**DESCRIPTION OF THE TASK:** Gather every line of the records that contains the word "section" and copy each of those lines. Letter case matters.

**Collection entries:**
....
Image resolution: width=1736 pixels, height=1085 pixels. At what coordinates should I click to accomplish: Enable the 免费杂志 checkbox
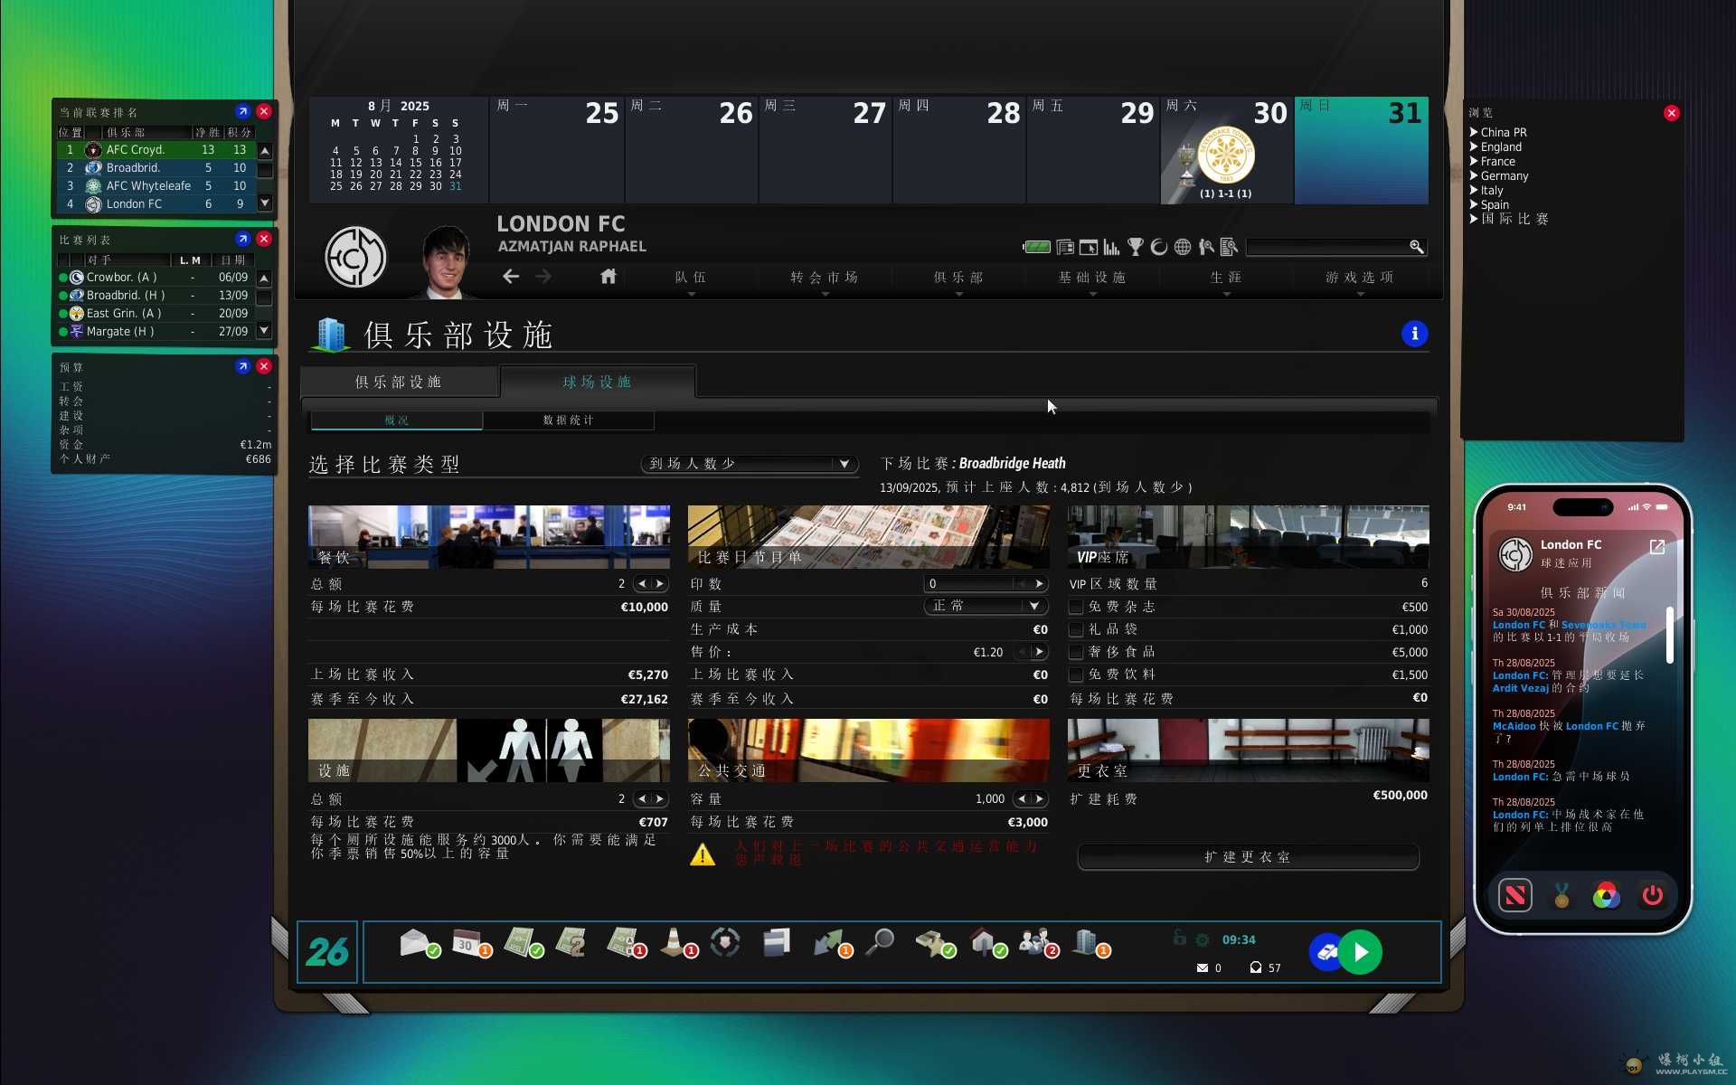[x=1076, y=607]
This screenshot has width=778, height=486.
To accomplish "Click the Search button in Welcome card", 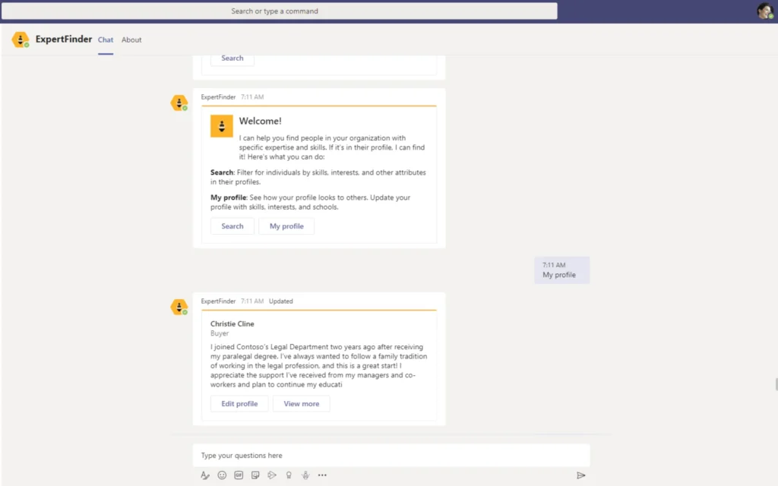I will click(232, 226).
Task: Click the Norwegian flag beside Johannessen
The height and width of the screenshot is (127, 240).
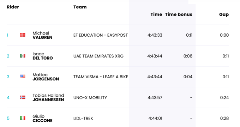Action: point(23,97)
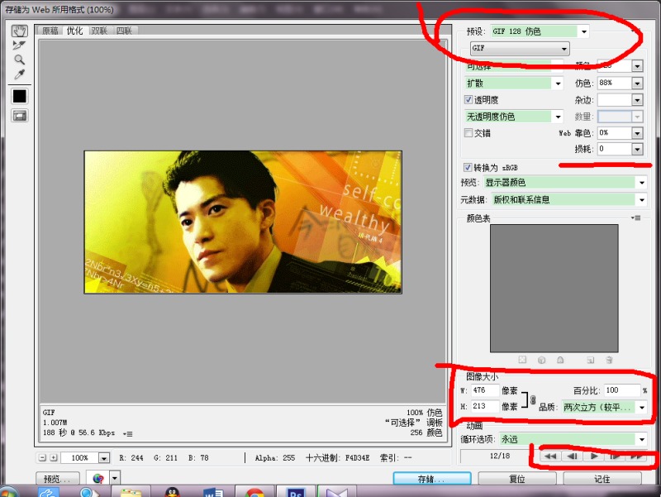
Task: Click the image width input field
Action: coord(484,390)
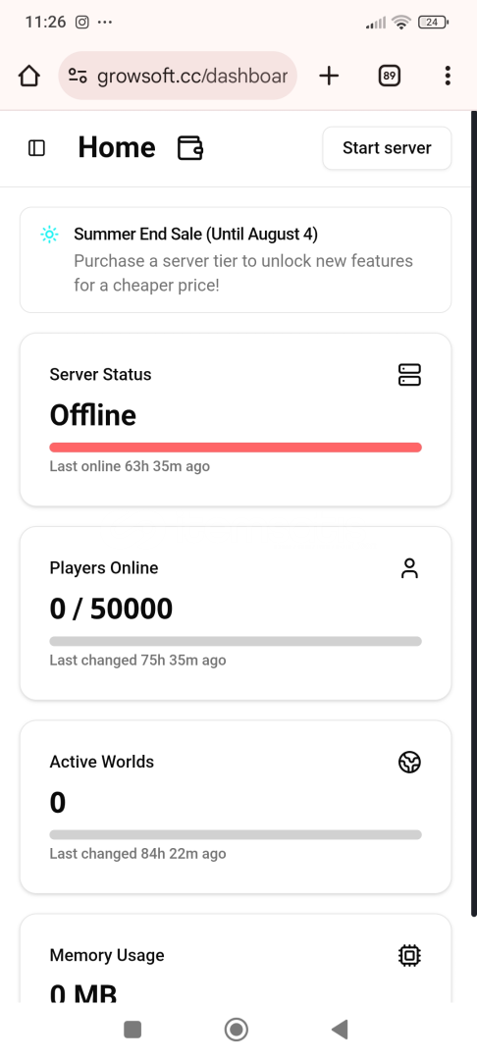Click the Players Online progress bar
This screenshot has height=1060, width=477.
coord(236,641)
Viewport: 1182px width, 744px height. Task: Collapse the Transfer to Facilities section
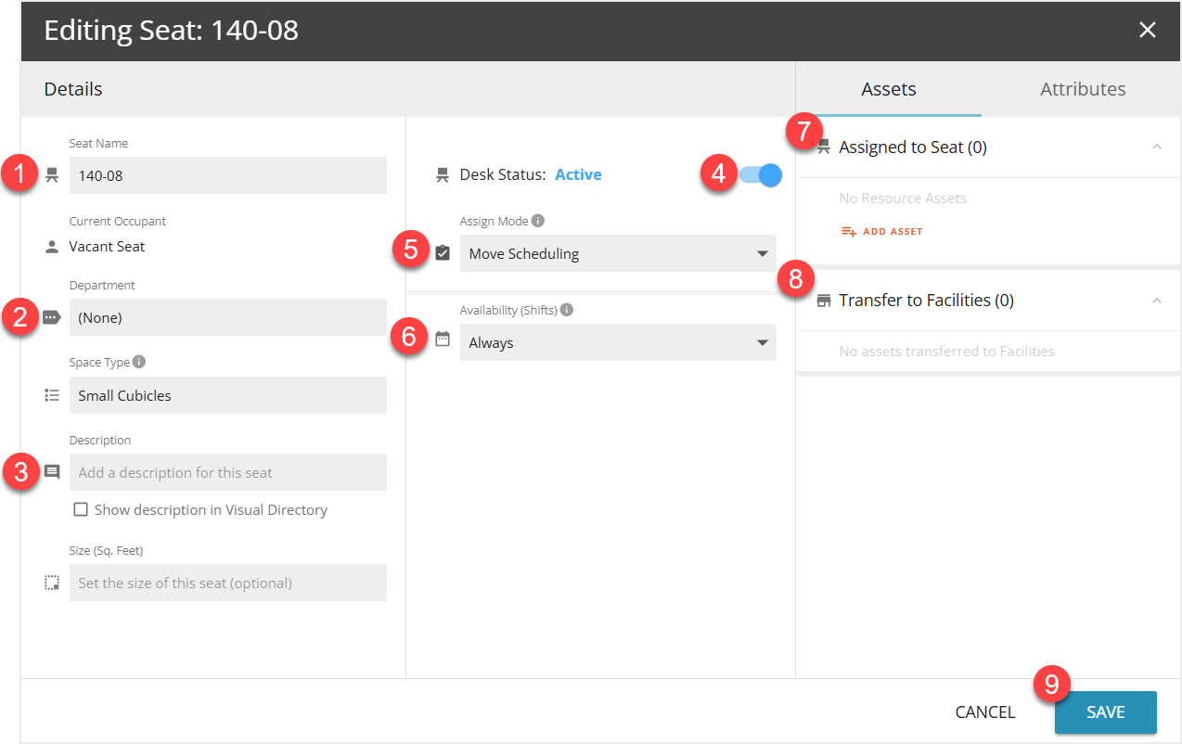1156,301
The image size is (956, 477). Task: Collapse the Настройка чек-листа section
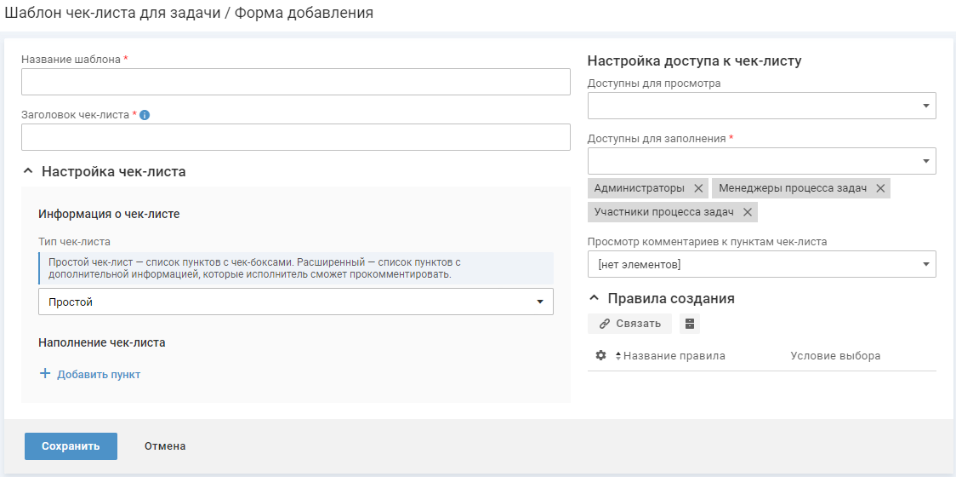(28, 171)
....
**EXERCISE RESULT:**
Viewport: 1182px width, 744px height. Task: Collapse the Transfer to Facilities section
The image size is (956, 477). Task: Collapse the Настройка чек-листа section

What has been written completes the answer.